1. There is new polling on Mayor Nickels that is devastating.
2. Snow-Pocalypse '08 is Mayor Nickels' Hurricane Katrina. Or worse, his WTO.
3. Dear Exploratory Committees of Seattle, I've just told you all you need to know.
4. State Senate Majority Leader Sen. Lisa Brown (D-3, Spokane), who just a month ago said (on her Facebooks page) "We cannot responsibly deal with an 8 billion dollar deficit with an all-cuts budget," is rumored to be queuing up an all-cuts budget to deal with the now-$9 billion deficit.
5. And here's what state Rep. Dave Upthegrove (D-33, Burien) is saying on his Facebooks page about the budget crisis (the last paragraph is hardcore) :
a budget reality check....
I saw a little tidbit today that I thought highlights the scope of the state budget challenge. Check this out....
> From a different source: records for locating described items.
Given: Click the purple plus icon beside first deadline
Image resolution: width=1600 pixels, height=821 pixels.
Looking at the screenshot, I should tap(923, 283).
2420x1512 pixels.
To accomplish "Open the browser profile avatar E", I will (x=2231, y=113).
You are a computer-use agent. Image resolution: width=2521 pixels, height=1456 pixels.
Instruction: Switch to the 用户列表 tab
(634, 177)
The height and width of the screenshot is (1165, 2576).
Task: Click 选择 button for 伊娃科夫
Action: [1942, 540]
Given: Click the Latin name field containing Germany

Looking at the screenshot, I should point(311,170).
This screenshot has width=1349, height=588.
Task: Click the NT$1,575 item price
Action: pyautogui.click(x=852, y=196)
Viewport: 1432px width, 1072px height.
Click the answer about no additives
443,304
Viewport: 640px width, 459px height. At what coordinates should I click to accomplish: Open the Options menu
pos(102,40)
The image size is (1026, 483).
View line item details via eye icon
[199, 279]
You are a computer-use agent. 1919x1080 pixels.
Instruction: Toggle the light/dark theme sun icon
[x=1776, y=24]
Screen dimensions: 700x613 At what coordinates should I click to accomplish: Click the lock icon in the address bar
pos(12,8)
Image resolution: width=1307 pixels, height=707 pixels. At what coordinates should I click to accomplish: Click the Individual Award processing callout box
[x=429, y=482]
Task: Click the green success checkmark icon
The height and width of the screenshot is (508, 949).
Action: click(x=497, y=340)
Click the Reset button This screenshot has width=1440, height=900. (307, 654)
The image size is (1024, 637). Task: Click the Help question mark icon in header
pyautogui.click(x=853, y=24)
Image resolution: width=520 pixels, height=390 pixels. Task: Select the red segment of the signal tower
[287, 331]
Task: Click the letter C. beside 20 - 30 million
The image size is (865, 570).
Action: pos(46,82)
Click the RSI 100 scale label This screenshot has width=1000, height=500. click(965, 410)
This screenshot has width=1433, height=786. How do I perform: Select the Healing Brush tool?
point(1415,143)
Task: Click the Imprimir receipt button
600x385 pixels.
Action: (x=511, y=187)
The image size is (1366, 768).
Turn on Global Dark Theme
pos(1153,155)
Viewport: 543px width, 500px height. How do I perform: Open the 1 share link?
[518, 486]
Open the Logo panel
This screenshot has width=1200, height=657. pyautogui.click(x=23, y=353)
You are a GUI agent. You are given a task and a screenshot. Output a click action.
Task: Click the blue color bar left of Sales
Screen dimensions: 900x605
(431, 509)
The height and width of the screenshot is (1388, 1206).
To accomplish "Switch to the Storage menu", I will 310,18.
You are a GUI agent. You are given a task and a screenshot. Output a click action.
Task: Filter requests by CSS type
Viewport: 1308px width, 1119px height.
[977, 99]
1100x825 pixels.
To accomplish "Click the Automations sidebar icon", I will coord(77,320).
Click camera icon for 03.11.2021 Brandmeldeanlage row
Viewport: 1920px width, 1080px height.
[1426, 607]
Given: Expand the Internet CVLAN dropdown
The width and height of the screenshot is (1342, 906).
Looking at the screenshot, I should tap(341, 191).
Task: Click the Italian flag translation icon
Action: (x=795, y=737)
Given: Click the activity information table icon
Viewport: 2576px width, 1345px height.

If we COMPLETELY ELIMINATE all of these:
University of Washington
Western Washington University
Department of Health
Department of Ecology
Department of Veterans' Affairs
Department of Natural Resources
Department of Agriculture
State Parks and Recreation Commission
State School for the Blind
Human Rights Commission
DSHS - Children's (Child Protection) Administration
DSHS - Juvenile Rehabilitation
DSHS Division of Alcohol and Substance Abuse
State Supreme Court
State Senate and House of Representatives.
...we would save $3.1 billion.
WE HAVE TO CUT $8.3 BILLION (possibly increasing to $8.8 billion with tomorrow's revenue forecast).
We have less than $1 billion in federal bailout funds ("obama dollars" from the federal stimulus package), but that will help. UPDATE: new revenue forcast increases gap to $9.15 billion. Federal stimulus funds are closer to $3 billion. Also, to be clear, this $9.15 gap represents the gap between what it would cost to provide the same level of services and the amount of money we have. Also, keep in mind this is different that a $9.15 billion reduction in real dollars from the current budget (if that makes sense)....
I'm just sayin'.....brace yourselves.
Oh, and by the way, I support new revenue. Unfortunately, a citizens initiative that y'all passed on the ballot last year prevents us from raising new revenue without a 2/3rd vote of the House and a 2/3rd vote of the Senate, and the Republicans (and some of my Democratic colleagues) have said "no way," so we don't have the votes. We can try to put a revenue package out to voters but it will only be a drop in the bucket, and passage would be uncertain.
6. A payday loan bill that puts a maximum on the number of loans a borrower can get in one year (eight) and mandates making installment plans immediately available to repay loans— regulations that low-income advocates believe will help prevent borrowers from falling into a cycle of high-interest payday loan debt—has a hearing in the state Senate today. The advocates would like to lower the maximum on loans to four. The bill already passed the House. The legislature, nor either chamber, has ever passed legislation regulating payday loans.